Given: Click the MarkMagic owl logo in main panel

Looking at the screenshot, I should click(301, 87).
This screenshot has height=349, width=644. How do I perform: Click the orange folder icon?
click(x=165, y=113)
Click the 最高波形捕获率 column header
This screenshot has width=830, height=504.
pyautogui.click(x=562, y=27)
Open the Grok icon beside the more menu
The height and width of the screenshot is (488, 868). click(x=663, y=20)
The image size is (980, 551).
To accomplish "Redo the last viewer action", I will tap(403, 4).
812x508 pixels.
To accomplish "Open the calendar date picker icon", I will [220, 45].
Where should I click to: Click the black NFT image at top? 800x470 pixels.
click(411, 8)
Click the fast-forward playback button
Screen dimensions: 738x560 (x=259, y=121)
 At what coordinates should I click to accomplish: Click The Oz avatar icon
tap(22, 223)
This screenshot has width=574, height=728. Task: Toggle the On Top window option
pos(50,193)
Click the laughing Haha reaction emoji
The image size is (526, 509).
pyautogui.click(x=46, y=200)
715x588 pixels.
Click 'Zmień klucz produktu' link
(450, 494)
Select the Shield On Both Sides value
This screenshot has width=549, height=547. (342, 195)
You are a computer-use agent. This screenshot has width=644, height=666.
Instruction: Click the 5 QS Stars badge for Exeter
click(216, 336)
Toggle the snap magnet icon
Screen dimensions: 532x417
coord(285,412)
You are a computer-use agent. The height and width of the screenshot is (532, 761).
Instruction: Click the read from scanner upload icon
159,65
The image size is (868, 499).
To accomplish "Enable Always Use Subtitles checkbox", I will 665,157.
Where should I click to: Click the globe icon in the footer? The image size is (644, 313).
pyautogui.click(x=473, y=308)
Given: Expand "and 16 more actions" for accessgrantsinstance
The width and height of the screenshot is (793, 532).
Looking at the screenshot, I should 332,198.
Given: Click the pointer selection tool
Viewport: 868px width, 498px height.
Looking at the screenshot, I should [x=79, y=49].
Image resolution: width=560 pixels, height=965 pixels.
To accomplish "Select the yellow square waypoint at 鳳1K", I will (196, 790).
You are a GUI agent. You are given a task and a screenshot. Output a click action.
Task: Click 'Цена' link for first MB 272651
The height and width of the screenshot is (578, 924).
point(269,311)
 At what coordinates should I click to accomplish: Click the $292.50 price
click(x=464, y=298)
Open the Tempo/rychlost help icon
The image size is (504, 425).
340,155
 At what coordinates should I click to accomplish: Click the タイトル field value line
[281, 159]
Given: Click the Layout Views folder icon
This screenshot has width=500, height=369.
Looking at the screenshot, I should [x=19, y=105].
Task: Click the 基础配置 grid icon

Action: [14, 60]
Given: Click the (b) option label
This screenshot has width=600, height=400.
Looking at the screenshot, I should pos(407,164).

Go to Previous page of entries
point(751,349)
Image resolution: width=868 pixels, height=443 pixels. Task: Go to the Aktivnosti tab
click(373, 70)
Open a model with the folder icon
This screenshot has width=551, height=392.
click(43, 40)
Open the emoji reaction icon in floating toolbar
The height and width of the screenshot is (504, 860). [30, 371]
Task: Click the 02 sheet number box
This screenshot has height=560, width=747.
========
### Your instructions
Restate word for word the lines in the material above from the one with "Task: Click 'Цена' link for first MB 272651" to the one with "Given: Click the (b) option label"; both of those lines count, and nothing else does.

### Written answer
Task: Click 'Цена' link for first MB 272651
The height and width of the screenshot is (578, 924).
point(269,311)
 At what coordinates should I click to accomplish: Click the $292.50 price
click(x=464, y=298)
Open the Tempo/rychlost help icon
The image size is (504, 425).
340,155
 At what coordinates should I click to accomplish: Click the タイトル field value line
[281, 159]
Given: Click the Layout Views folder icon
This screenshot has width=500, height=369.
Looking at the screenshot, I should [x=19, y=105].
Task: Click the 基础配置 grid icon

Action: [14, 60]
Given: Click the (b) option label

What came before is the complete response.